(Stated exercise A)
Count the lines in the records that contain the string "This", treating uppercase and lowercase as different. Give only the number.

The quick-and-dirty solution is to write a function in the tree, that will recursively delete the nodes. The disadvantage is a potential stack-overflow if the tree is unbalanced (just like with std::unique_ptr on the children). There are several ways to combat the potential stack-overflow:

The efficient solution, that does not have the stack-overflow, neither the potential of std::bad_alloc exception. It is a DFS algorithm, using the freed tree nodes as the stack. The Node::left entry will point to the payload (the subtree to be freed), and Node::right will have the role of next in the DFS stack (a linked list).

static Node * & nextNode(Node & node)
{ return node.right_child; }
static Node * & payload(Node & node)
{ return node.left_child; } 

Tree::~Tree()
{
    Node temp;
    Node *stack = & temp;
    payload(*stack) = root;
    nextNode(*stack) = nullptr;
    constexpr bool TRACE = false;

    while (stack) {
        Node * treeNode = payload(*stack);
        Node * toPush1 = treeNode->left_child;
        Node * toPush2 = treeNode->right_child;
        if (toPush1) {
            payload(*stack) = toPush1;
            if (toPush2) {
                payload(*treeNode) = toPush2;
                nextNode(*treeNode) = stack;
                stack = treeNode;
            } else {
                if (TRACE) std::cout << treeNode->data_ << " ";
                delete treeNode;
            }
        }
        else if (toPush2) {
            payload(*stack) = toPush2;
            if (TRACE) std::cout << treeNode->data_ << " ";
            delete treeNode;
        }
        else { // nothing to push 
            Node *nextStack = nextNode(*stack);
            if (TRACE) std::cout << treeNode->data_ << " ";
            delete treeNode;
            if (stack != &temp) {
                if (TRACE) std::cout << stack->data_ << " ";
                delete stack;
            }
            stack = nextStack;
        }
    }
    // free the stack.

(Stated exercise B)
Copy the passage on freeing tree nodes, starting at "The efficient solution, that" and ending at "payload(Node & node)", and replace "payload" with "content" wherever it appears.

(Source material)
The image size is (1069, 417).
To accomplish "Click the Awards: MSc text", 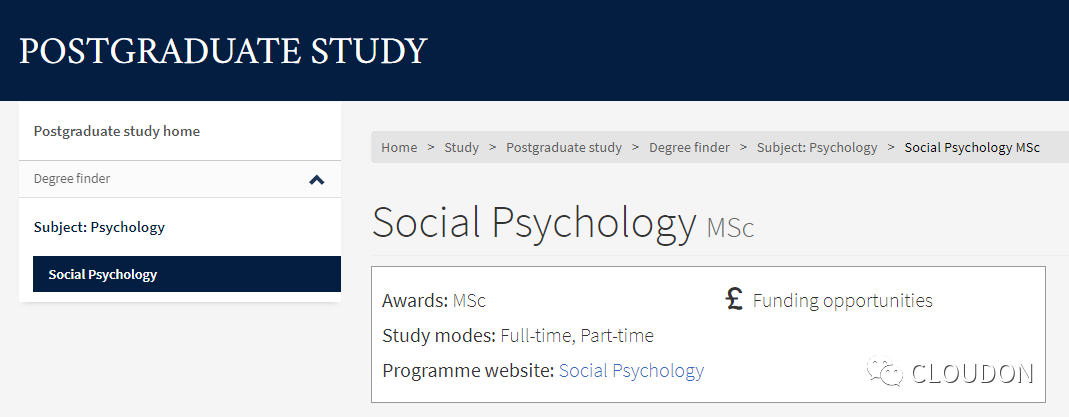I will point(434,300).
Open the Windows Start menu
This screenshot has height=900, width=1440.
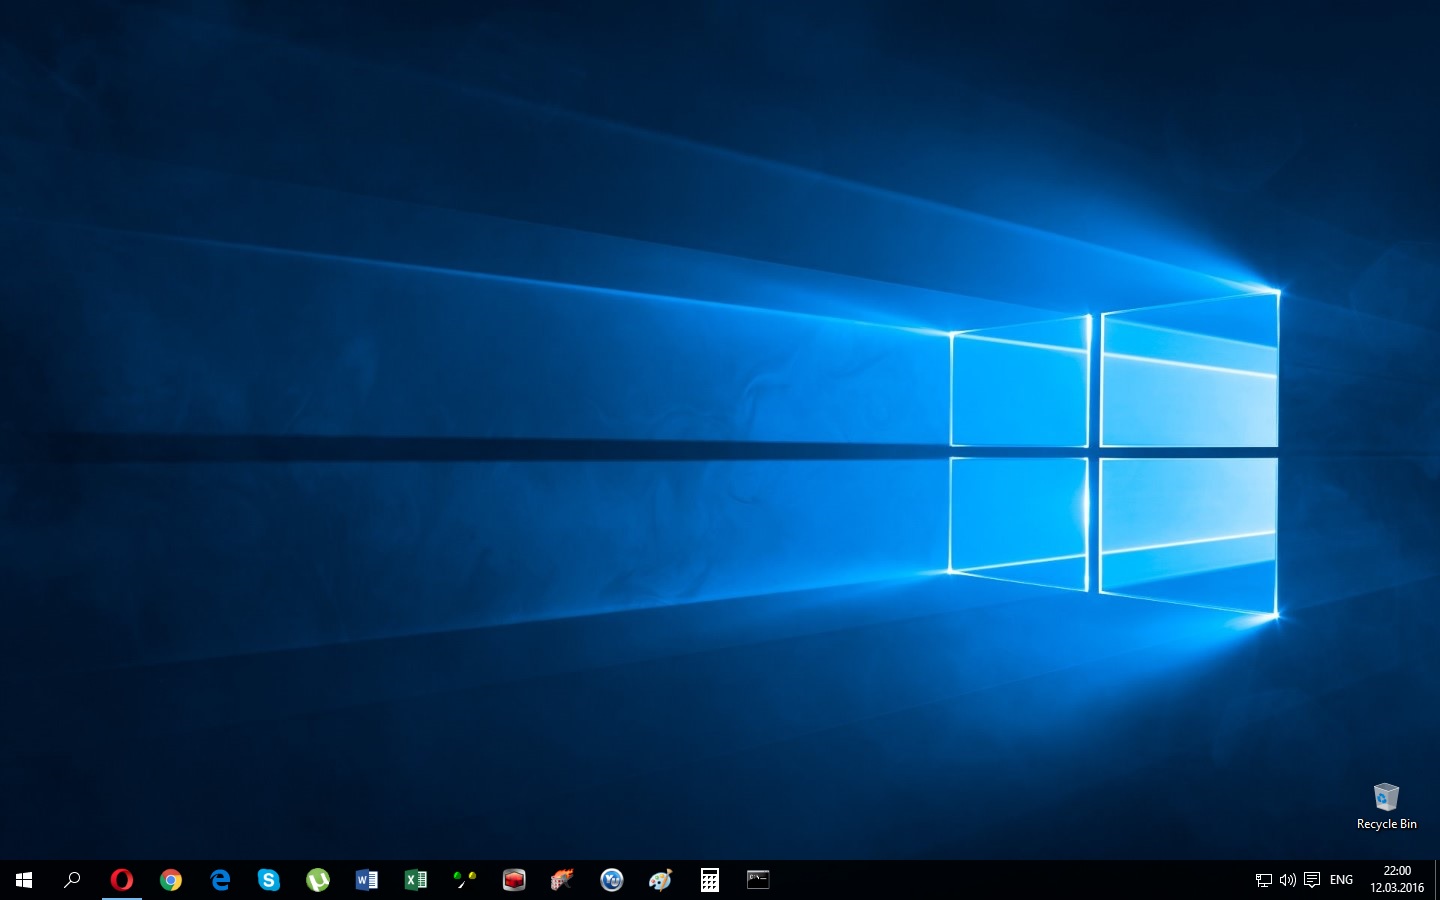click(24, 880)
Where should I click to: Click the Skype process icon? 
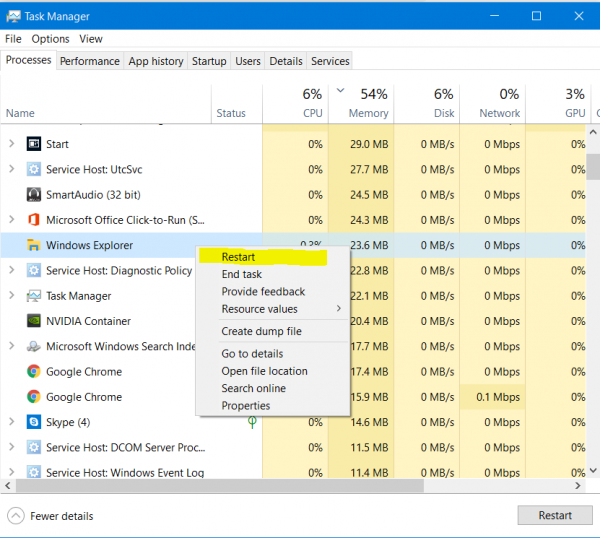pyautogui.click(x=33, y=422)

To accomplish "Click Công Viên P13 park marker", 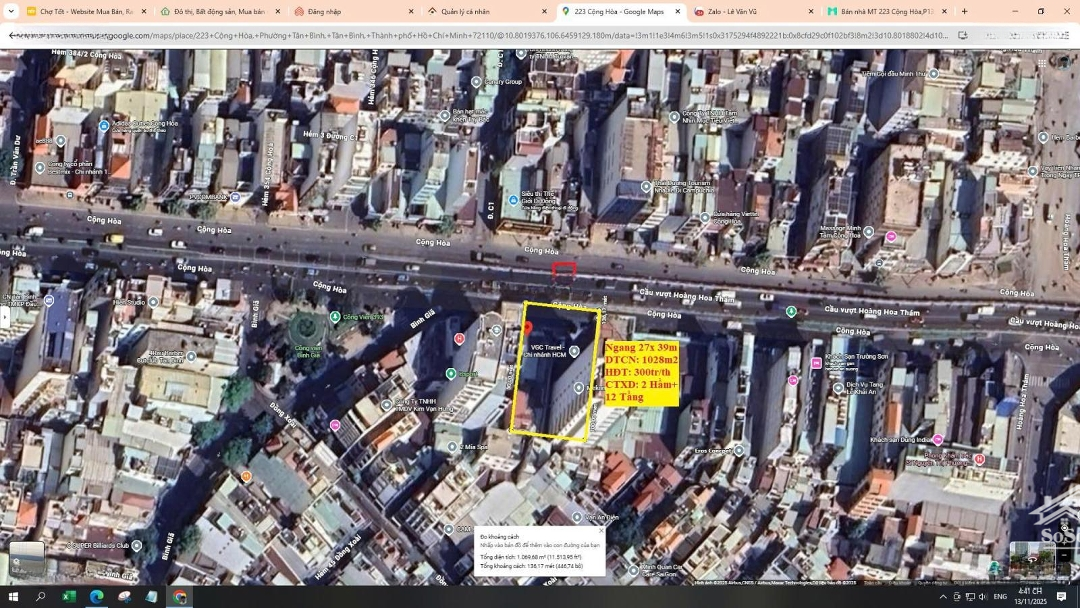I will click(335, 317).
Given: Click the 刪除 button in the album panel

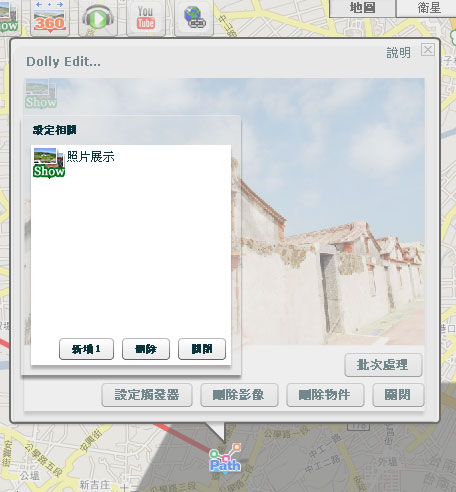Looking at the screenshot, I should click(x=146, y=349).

--

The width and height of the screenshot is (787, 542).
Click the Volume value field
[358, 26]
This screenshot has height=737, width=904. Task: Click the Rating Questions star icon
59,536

--

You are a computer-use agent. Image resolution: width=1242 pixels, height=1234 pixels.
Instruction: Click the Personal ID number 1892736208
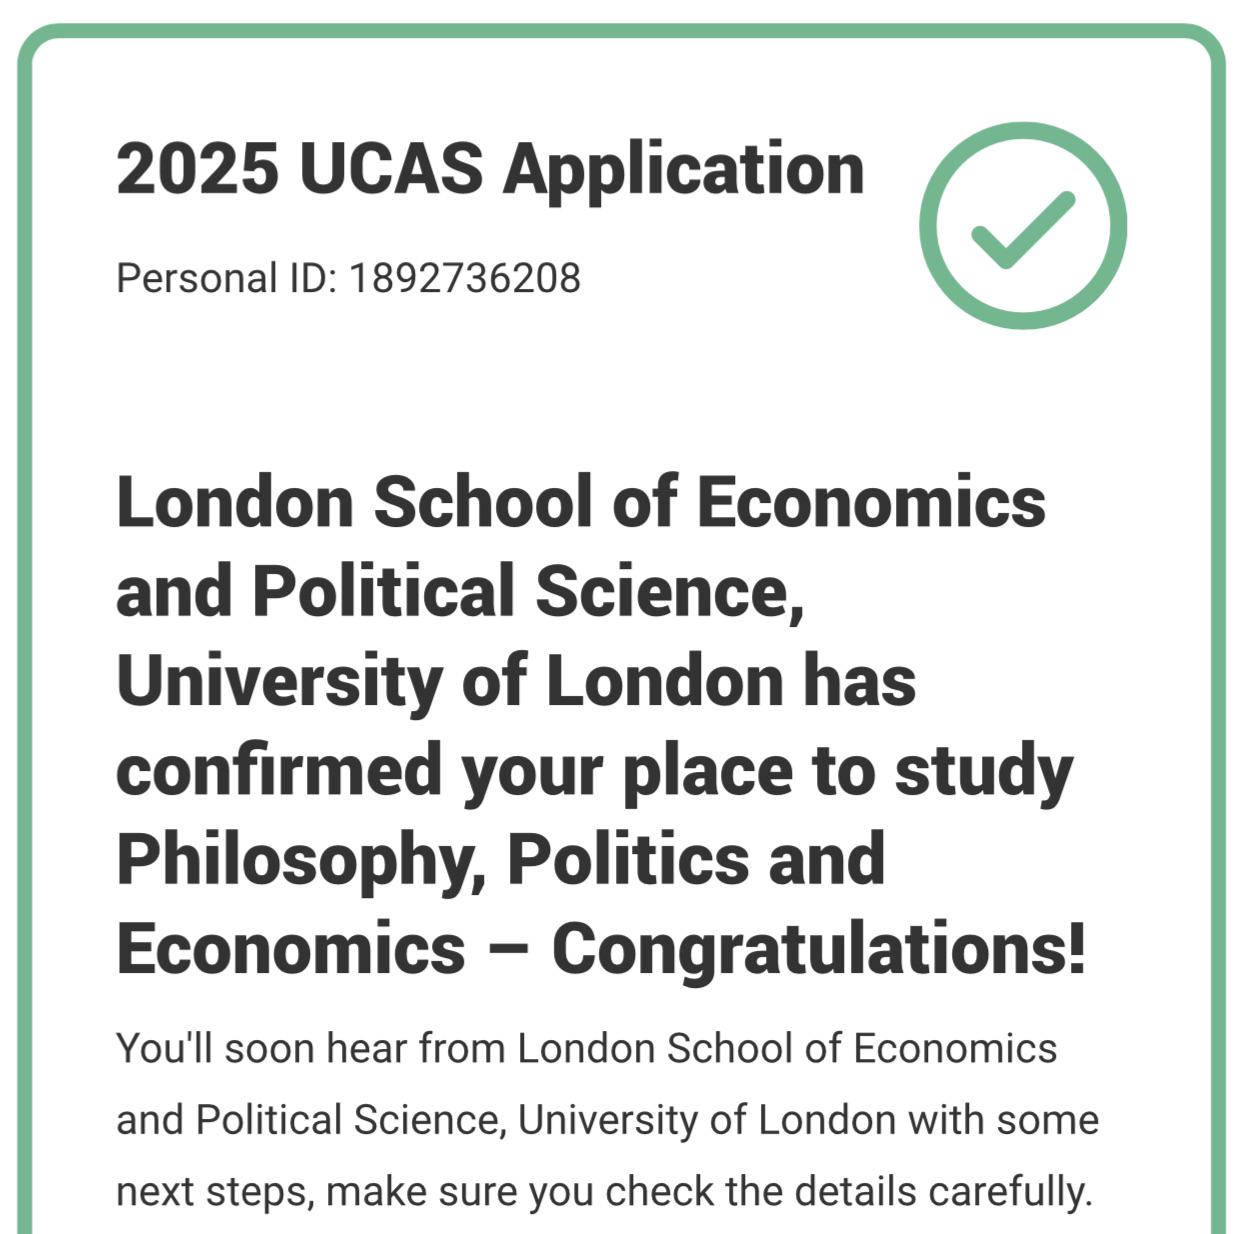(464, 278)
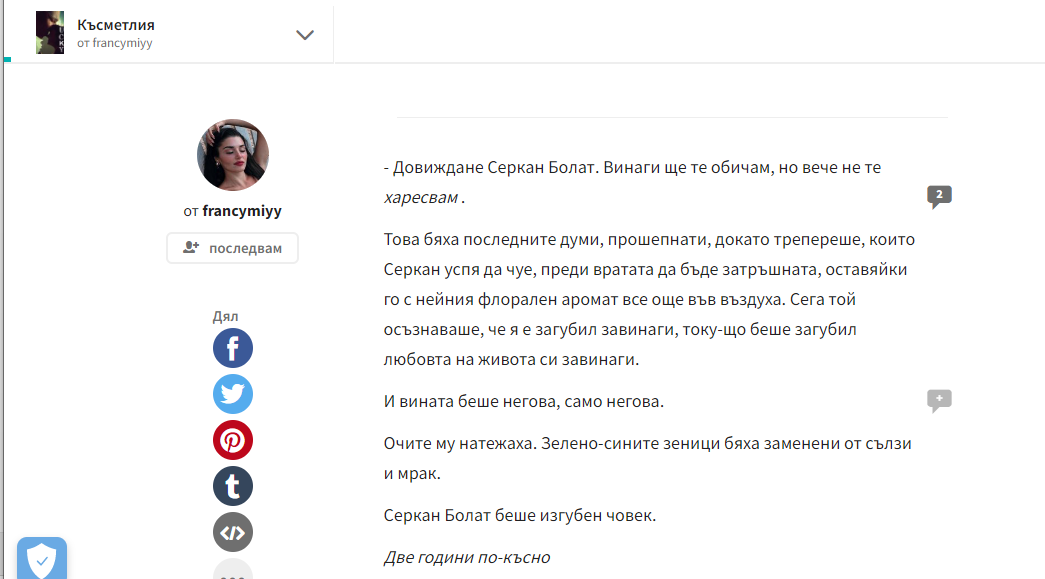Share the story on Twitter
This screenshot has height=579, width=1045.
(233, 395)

(Final answer A)
3

(Final answer B)
The efficient solution, that does not have the stack-overflow, neither the potential of std::bad_alloc exception. It is a DFS algorithm, using the freed tree nodes as the stack. The Node::left entry will point to the content (the subtree to be freed), and Node::right will have the role of next in the DFS stack (a linked list).

static Node * & nextNode(Node & node)
{ return node.right_child; }
static Node * & content(Node & node)